# [ASSIGNED TASK]
Copy each line of the data that has "Kundeservice" in it.

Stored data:
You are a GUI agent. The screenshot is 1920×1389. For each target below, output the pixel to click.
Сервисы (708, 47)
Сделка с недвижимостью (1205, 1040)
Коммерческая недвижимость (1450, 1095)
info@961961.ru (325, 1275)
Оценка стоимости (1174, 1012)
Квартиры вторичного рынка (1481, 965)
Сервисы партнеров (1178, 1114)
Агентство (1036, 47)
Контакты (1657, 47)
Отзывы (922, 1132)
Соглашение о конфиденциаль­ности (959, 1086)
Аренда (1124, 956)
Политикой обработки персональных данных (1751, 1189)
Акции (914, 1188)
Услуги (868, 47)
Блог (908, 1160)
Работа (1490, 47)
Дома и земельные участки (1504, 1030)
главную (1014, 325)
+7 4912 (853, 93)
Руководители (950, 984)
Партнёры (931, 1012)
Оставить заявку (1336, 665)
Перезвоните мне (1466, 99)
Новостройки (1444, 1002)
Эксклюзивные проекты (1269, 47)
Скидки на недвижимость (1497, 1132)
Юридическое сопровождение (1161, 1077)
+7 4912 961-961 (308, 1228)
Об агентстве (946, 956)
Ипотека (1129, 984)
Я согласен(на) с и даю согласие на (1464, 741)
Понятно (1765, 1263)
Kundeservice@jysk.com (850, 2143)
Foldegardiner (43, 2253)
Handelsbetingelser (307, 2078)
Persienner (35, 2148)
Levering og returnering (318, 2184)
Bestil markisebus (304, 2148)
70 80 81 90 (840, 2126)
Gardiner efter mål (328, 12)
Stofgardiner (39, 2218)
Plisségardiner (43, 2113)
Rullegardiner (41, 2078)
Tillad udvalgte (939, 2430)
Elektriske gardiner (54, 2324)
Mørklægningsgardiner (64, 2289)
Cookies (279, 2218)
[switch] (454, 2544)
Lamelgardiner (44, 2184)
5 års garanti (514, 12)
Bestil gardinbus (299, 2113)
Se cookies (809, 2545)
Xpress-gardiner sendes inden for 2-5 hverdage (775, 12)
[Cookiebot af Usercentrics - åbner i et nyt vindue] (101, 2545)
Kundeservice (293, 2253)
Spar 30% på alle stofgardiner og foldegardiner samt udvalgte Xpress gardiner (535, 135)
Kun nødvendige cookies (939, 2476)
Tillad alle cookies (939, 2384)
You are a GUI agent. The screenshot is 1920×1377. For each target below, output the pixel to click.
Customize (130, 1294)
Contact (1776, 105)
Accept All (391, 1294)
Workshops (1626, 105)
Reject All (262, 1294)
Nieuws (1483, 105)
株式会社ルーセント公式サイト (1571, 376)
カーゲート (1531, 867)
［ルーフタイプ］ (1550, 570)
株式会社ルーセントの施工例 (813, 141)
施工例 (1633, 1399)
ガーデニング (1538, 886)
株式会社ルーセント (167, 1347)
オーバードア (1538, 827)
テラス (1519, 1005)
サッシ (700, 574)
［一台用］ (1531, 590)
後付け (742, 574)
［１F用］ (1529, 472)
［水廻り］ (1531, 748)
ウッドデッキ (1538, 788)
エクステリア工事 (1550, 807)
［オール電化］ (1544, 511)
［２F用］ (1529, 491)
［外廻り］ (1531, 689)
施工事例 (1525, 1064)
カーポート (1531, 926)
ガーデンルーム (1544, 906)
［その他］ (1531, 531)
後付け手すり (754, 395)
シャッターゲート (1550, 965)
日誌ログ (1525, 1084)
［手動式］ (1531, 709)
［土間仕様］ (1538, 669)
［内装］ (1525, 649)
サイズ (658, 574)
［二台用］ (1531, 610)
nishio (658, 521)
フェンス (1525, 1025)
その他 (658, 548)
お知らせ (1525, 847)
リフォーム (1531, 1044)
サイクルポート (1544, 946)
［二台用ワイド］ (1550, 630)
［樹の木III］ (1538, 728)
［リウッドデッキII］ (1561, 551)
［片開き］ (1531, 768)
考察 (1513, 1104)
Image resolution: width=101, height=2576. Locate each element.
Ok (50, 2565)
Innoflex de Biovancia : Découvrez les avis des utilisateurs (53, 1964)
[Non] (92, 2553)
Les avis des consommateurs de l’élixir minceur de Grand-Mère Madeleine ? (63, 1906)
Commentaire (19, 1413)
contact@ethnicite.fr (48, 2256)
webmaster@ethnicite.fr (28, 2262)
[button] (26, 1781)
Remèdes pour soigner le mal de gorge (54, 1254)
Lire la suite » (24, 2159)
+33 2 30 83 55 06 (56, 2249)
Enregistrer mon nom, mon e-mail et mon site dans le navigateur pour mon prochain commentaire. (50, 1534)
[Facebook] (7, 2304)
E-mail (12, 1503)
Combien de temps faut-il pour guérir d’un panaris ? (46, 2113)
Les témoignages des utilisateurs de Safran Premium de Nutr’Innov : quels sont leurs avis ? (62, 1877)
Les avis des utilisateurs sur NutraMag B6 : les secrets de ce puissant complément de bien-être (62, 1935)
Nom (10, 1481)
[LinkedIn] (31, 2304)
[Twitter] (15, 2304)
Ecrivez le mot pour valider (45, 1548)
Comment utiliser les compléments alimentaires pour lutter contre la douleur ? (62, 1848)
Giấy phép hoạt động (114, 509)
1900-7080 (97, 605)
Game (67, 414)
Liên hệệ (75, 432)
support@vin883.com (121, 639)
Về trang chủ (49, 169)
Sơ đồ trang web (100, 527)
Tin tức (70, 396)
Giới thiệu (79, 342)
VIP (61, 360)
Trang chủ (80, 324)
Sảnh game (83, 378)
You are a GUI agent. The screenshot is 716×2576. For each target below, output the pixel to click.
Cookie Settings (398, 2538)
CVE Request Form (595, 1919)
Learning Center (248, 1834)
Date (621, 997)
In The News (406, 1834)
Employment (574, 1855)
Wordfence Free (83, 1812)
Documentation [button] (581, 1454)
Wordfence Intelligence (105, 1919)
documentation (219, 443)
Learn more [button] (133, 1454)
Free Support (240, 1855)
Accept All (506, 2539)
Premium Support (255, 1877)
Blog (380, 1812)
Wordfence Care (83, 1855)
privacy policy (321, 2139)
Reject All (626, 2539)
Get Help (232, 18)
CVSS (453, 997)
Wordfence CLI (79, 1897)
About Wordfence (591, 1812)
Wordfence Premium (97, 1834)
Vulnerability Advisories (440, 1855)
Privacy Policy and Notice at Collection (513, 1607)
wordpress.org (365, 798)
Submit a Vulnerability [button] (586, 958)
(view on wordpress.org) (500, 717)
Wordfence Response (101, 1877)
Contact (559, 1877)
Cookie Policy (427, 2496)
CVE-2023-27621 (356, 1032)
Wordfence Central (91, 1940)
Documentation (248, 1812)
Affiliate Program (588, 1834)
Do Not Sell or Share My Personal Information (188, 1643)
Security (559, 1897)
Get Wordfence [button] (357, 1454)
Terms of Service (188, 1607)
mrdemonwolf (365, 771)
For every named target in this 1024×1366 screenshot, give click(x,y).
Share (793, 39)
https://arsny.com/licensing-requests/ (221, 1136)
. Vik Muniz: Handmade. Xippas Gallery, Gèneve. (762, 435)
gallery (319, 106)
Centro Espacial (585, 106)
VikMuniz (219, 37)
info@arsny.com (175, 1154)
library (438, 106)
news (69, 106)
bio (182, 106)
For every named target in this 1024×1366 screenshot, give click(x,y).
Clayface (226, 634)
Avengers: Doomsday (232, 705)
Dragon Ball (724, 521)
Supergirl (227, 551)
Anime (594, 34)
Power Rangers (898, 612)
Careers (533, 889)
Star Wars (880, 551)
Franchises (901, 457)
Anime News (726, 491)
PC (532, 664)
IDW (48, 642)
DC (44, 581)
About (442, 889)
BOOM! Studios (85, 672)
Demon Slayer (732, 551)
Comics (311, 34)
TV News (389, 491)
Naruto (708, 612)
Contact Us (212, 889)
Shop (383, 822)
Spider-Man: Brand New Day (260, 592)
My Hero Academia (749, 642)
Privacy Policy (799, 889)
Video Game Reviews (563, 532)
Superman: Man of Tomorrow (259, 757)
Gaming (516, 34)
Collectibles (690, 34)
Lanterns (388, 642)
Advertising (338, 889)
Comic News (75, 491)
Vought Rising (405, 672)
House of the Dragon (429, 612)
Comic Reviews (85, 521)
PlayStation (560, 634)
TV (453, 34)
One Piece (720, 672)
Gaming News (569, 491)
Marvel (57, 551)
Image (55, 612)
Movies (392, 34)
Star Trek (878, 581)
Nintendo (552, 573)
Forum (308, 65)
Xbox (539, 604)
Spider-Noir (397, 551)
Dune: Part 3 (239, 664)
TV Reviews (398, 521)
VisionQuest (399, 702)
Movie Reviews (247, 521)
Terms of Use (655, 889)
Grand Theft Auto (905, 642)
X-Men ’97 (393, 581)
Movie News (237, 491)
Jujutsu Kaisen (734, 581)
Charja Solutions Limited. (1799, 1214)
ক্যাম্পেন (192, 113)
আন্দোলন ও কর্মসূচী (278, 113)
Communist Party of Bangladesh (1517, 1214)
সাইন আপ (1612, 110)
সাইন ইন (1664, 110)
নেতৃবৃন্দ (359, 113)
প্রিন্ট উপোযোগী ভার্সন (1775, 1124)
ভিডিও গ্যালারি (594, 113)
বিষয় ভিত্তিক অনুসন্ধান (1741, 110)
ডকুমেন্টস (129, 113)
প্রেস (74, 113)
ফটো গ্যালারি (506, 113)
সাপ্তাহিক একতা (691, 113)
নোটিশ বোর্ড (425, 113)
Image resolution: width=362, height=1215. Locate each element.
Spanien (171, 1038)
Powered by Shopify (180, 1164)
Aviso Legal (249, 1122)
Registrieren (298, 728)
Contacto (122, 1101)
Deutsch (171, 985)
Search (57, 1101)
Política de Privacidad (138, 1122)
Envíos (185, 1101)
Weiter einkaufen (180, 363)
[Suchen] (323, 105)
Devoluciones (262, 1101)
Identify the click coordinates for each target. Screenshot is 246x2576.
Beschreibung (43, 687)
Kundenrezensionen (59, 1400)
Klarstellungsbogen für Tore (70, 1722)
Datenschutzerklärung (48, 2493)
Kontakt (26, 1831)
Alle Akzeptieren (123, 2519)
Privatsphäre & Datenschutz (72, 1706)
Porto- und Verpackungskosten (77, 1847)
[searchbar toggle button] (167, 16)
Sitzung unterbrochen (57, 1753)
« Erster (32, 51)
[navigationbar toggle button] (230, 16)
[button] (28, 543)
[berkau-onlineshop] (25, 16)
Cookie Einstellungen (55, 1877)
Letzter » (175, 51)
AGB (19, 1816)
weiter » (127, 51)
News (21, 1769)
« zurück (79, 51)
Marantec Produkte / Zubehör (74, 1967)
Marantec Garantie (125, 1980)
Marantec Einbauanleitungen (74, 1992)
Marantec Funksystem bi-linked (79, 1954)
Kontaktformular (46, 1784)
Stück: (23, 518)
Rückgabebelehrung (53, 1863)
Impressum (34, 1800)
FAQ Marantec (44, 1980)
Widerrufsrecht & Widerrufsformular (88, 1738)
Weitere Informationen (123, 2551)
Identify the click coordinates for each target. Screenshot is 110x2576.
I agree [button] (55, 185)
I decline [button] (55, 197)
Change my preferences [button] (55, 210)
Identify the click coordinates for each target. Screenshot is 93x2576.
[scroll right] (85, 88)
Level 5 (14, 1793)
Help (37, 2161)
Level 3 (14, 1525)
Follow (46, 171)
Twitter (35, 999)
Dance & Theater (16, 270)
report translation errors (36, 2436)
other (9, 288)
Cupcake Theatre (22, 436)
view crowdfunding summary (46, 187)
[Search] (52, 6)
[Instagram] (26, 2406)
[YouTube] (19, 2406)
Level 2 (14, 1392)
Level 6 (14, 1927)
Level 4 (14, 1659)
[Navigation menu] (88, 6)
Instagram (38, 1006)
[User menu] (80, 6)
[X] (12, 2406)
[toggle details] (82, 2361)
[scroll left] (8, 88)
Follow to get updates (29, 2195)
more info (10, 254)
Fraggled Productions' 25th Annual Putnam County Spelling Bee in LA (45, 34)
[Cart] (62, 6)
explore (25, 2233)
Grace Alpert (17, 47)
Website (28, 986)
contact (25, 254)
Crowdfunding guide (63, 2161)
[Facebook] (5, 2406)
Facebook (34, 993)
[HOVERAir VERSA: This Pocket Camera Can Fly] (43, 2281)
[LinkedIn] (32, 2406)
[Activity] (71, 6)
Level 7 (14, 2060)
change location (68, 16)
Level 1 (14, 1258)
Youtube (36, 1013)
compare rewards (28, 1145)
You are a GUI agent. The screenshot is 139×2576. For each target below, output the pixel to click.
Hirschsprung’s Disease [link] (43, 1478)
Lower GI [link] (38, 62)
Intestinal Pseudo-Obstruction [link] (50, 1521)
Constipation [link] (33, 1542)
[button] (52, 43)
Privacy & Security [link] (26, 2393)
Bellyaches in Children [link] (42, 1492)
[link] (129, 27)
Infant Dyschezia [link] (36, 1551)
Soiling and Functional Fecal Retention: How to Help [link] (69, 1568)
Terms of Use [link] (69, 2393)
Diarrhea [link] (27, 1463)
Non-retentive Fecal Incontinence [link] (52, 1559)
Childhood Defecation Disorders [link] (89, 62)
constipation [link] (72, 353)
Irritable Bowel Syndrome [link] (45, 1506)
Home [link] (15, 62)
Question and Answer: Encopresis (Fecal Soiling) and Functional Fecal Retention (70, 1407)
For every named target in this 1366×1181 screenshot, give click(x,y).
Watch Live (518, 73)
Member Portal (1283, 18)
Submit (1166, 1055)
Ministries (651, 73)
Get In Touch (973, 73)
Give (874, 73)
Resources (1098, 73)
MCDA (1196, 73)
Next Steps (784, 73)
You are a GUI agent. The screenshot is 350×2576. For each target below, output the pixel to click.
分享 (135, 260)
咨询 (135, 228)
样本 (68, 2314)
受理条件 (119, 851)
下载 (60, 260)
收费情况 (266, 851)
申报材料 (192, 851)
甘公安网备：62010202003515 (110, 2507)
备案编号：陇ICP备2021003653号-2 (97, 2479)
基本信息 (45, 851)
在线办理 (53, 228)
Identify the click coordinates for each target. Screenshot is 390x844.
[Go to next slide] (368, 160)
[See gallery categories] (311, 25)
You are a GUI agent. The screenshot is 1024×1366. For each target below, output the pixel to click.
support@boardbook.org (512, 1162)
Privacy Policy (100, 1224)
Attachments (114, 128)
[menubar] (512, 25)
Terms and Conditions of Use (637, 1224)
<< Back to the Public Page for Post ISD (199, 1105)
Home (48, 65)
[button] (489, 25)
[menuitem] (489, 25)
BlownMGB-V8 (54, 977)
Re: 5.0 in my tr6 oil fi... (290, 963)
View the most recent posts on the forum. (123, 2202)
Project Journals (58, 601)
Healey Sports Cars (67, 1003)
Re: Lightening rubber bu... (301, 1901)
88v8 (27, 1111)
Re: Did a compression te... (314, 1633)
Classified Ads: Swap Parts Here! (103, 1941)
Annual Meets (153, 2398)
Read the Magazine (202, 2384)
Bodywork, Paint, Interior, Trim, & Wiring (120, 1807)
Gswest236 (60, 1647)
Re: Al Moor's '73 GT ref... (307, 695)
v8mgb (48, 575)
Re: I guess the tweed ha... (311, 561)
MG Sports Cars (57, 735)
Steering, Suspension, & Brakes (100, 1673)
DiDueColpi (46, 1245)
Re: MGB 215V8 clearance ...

# [REPLY]
Kundeservice@jysk.com (850, 2143)
Kundeservice (293, 2253)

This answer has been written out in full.